The earliest versions of concrete block, commonly known as cinder block—and referred to in specifier language as concrete masonry units—arrived onto the building scene over a century ago. CMU quickly gained a reputation as an economical building material that met many practical design needs. In 1923, the first lightweight concrete block was introduced. Its key ingredient (other than Portland cement) was an expanded shale, structural grade lightweight aggregate.

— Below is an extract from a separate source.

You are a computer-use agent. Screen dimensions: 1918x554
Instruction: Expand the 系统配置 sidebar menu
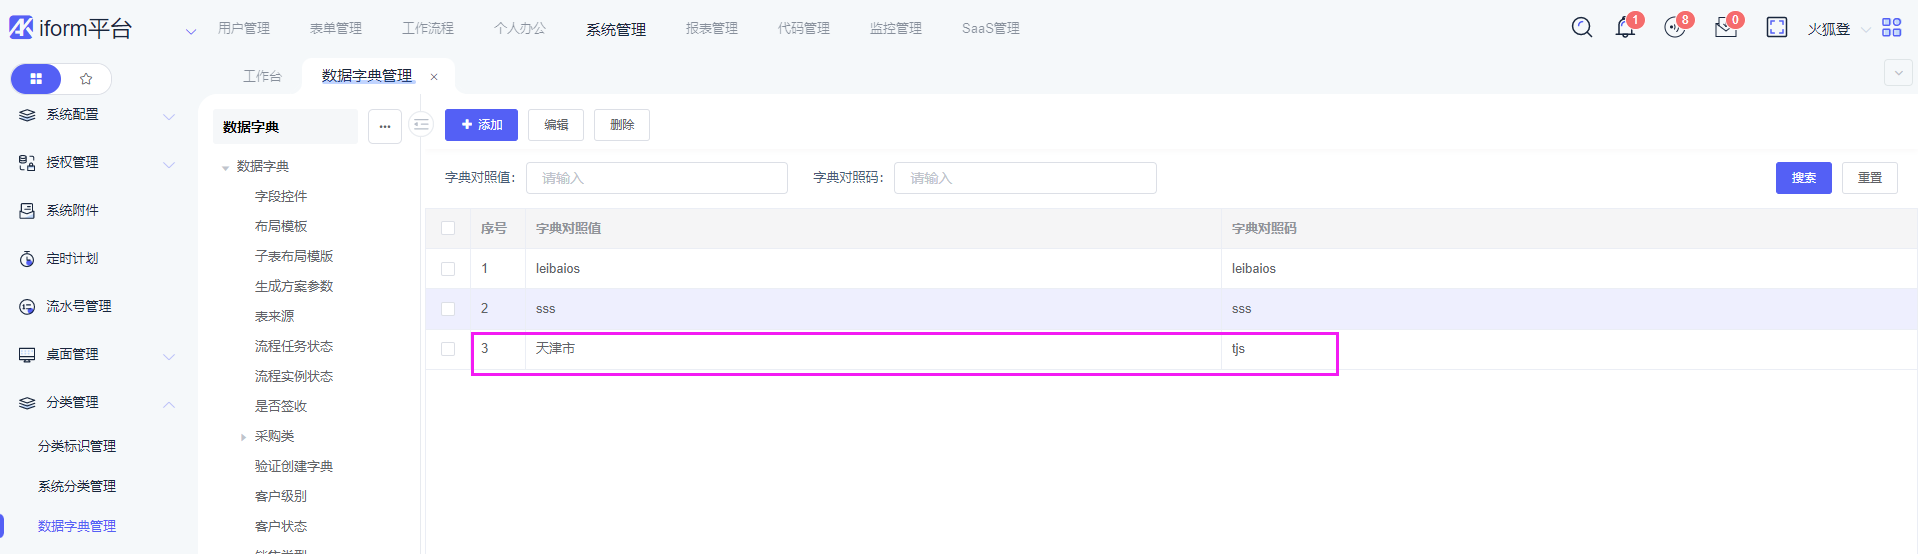(x=168, y=116)
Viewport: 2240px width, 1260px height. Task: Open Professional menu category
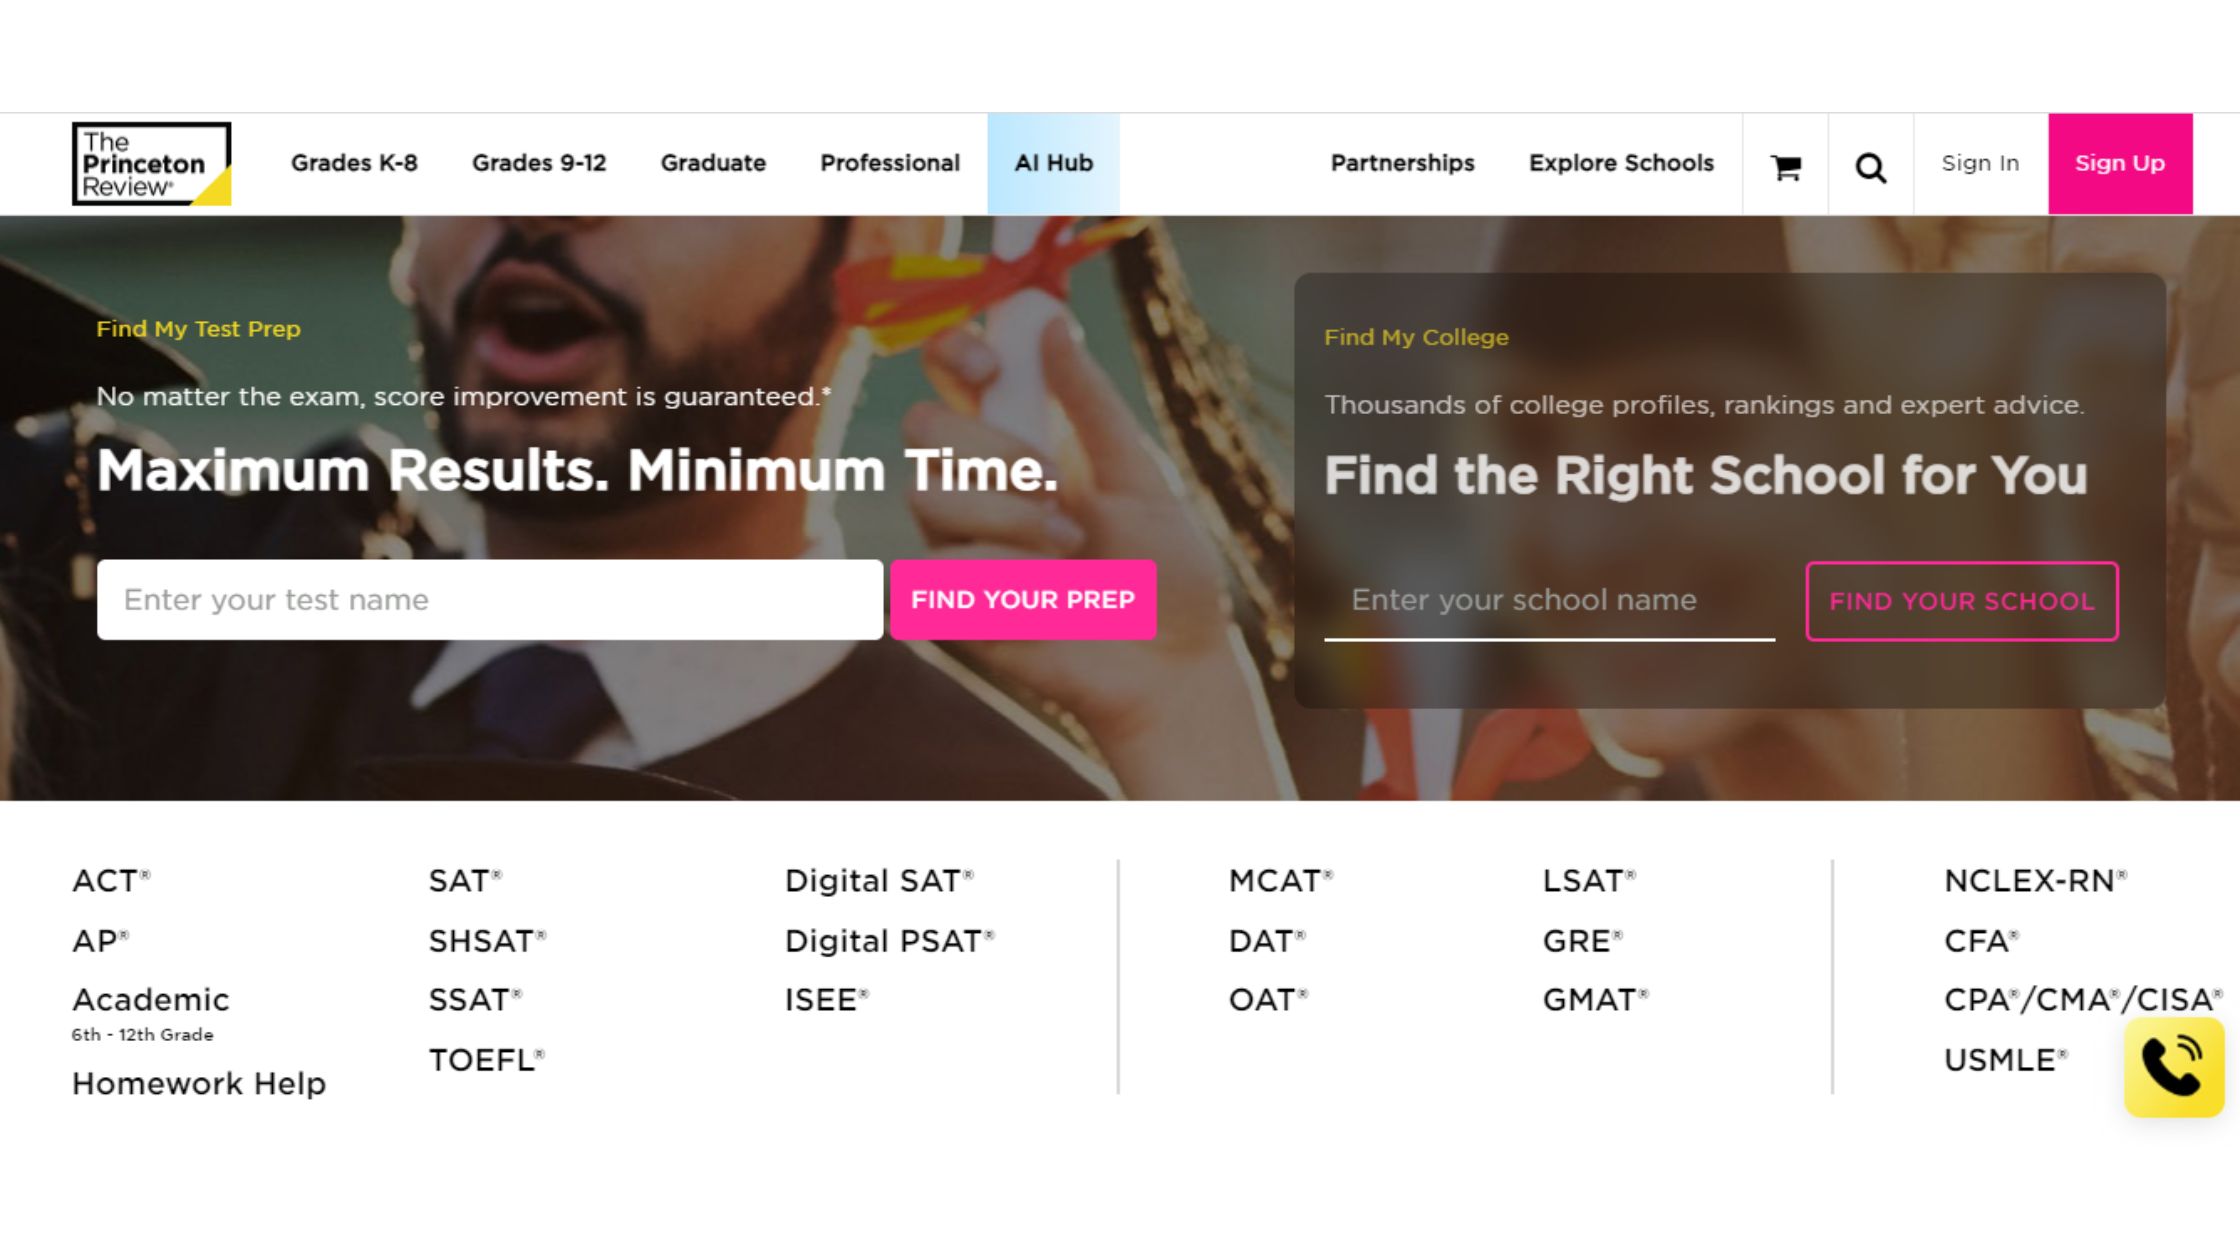[889, 163]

Expanded shale, clay or slate lightweight aggregate (ESCS LWA) is made by expanding raw shale, clay or slate in a rotary kiln at temperatures reaching 2,200 degrees Fahrenheit while the material softens and bubbles. As the material cools down, the bubbles form an unconnected network of pores surrounded by a hardened, high-quality ceramic material. This “clinker” material is then crushed or screened into standard aggregate gradations. The result is a lightweight, low-density and structurally strong material used predominantly by concrete product manufacturers.

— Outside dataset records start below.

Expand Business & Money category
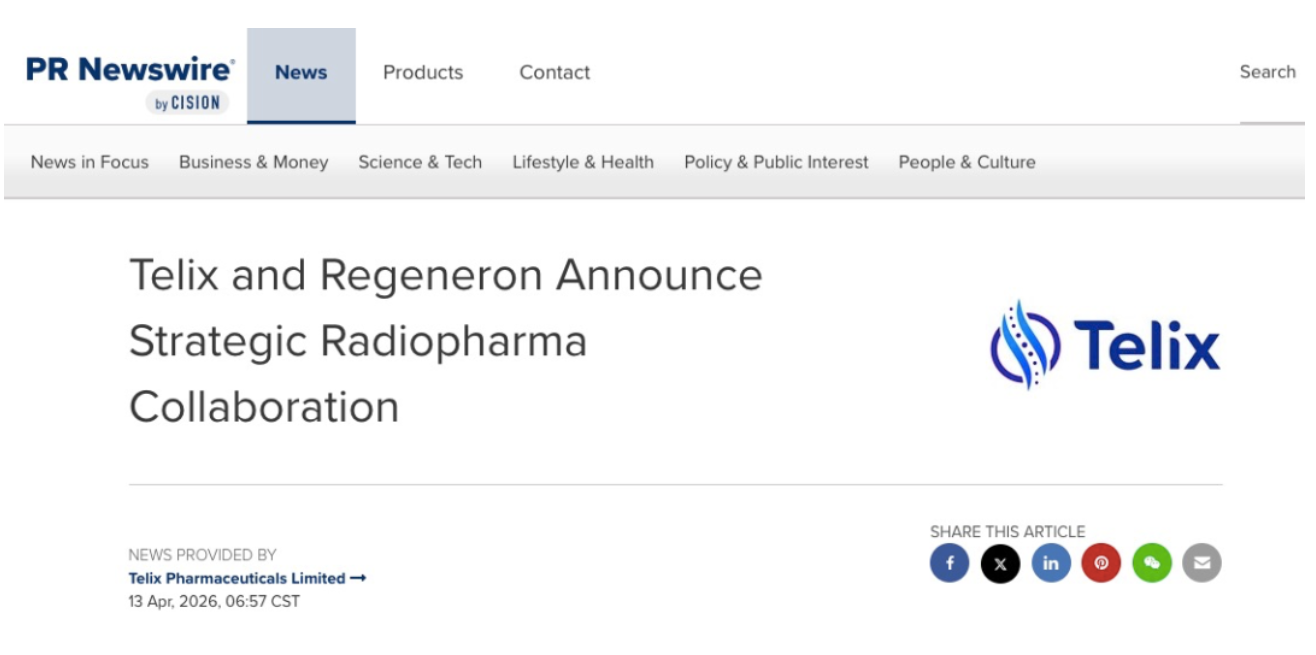 click(x=253, y=162)
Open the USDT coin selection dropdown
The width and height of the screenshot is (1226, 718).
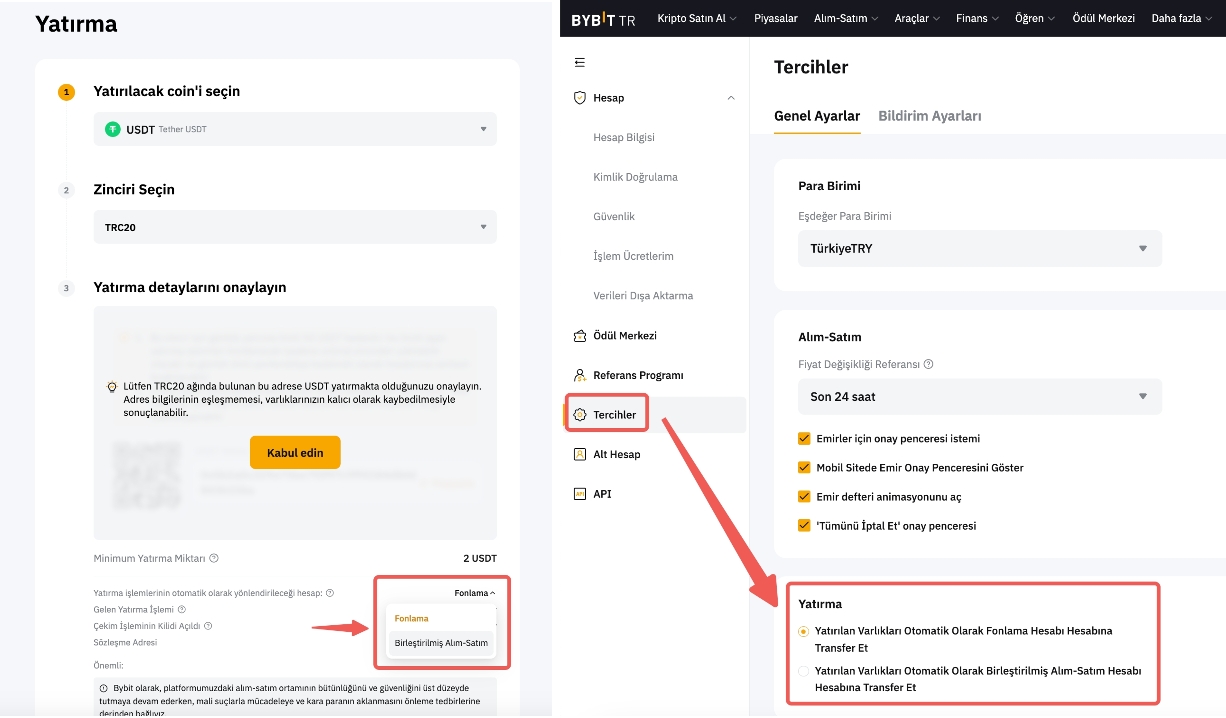pos(295,129)
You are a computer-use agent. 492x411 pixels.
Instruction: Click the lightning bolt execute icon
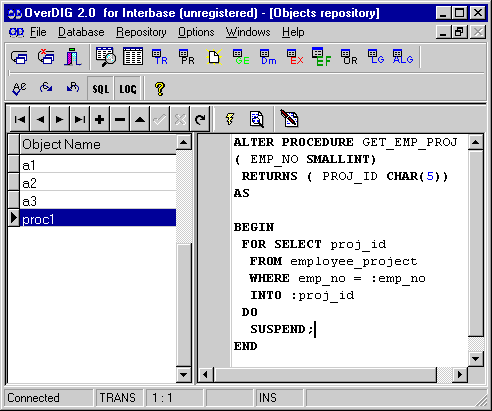coord(230,119)
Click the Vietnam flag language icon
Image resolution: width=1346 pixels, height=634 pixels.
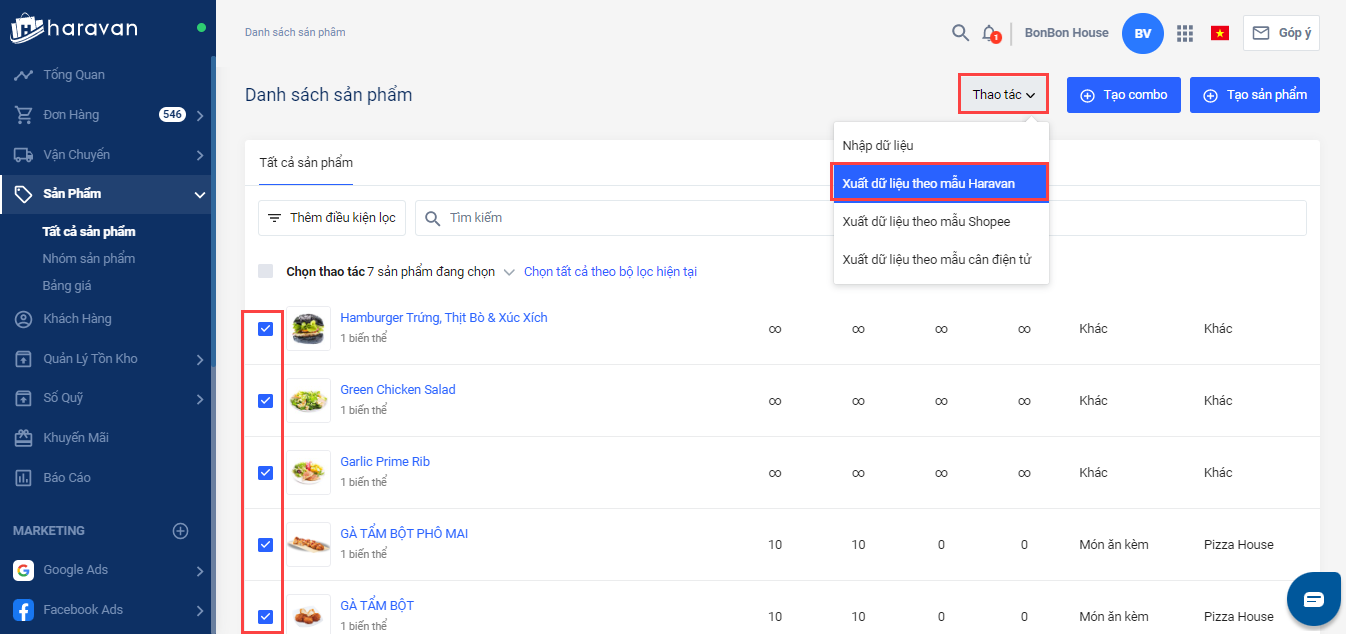(x=1219, y=33)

Today, modern lightweight CMU manufacturers use an optimum concrete mixture containing 65-70 percent ESCS LWA by volume. The result is a “jack-of-all-trades” CMU with a high strength-to-weight ratio that exceeds ASTM’s minimum 2,000-psi strength requirement. Lightweight CMU also provides excellent fire resistance, strong sound absorption, and transportation and jobsite efficiencies due to its lightweight composition.
But did you know that lightweight CMU can also enhance a building’s energy performance when used in exterior walls? In application, the material’s excellent energy-saving properties can help building and design professionals meet a project’s sustainability and carbon reduction goals.
Supporting energy-efficient buildings, sustainability and carbon reduction goals through the lens of thermal mass and reduced thermal bridging
Evaluating a building’s energy efficiency is complex, but one of the most widely understood factors is exterior wall R-Values. Typically, the higher the R-Value, the more energy-efficient the building. This, and all other contributing factors, including thermal mass benefits, are outlined in ASHRAE 90.1 – Energy Standard for Buildings Except Low-Rise Residential Buildings. This framework serves as the basis for almost every energy code in the United States.
When examining how lightweight CMU used in exterior walls can impact a building’s energy performance, there are two critical points of understanding beyond R-value: thermal mass and thermal bridging.
Thermal mass (or thermal inertia) describes the reluctance of a material or a wall to change temperature and its ability to absorb, store and later release significant amounts of energy. Lightweight CMU is slower to respond to temperature changes compared to many other building materials, including heavyweight CMU. This thermal lag, in combination with lightweight CMU’s high R-value, delays and reduces the peak energy load placed on power plants. Both factors contribute to a more energy-efficient envelope and in turn, support sustainability and carbon reduction goals.
Thermal lag is also sometimes referred to as the “flywheel effect.” As the outdoor air temperature fluctuates, lightweight CMU is slower to respond to these changes. When temperatures rise, lightweight CMU remains cooler. Alternately, with dropping air temperatures, it will not cool off as quickly as other building materials, including heavyweight CMU. The ability to moderate temperature swings plays a critical role in ensuring that a building’s HVAC systems can run efficiently. In turn, this helps conserve energy while providing comfortable indoor temperatures for building occupants.
The American Concrete Institute defines a thermal bridge as “a material or component having a higher thermal conductivity penetrating through a material or component having a lower thermal conductivity.” For example, metal studs or fasteners that penetrate insulation are thermal bridges. Similarly, although not as damaging as metal, the concrete cross webs in an insulated CMU are also thermal bridges. However, because lightweight aggregate is considered a highly-insulative material, lightweight concrete products made from it will also exhibit insulating properties. As a result, insulated lightweight CMU will deliver two to three times higher exterior wall R-values than a wall designed with insulated heavyweight CMU.
The growing emphasis on green design principles that support a project’s energy-efficiency, sustainability and carbon-reducing goals continues to challenge professionals and building owners alike. To meet this difficulty, architects and designers are specifying high-performance building materials and products that support energy-wise building construction. In turn, the concrete masonry industry can continue to make its contribution to a greener and healthier planet.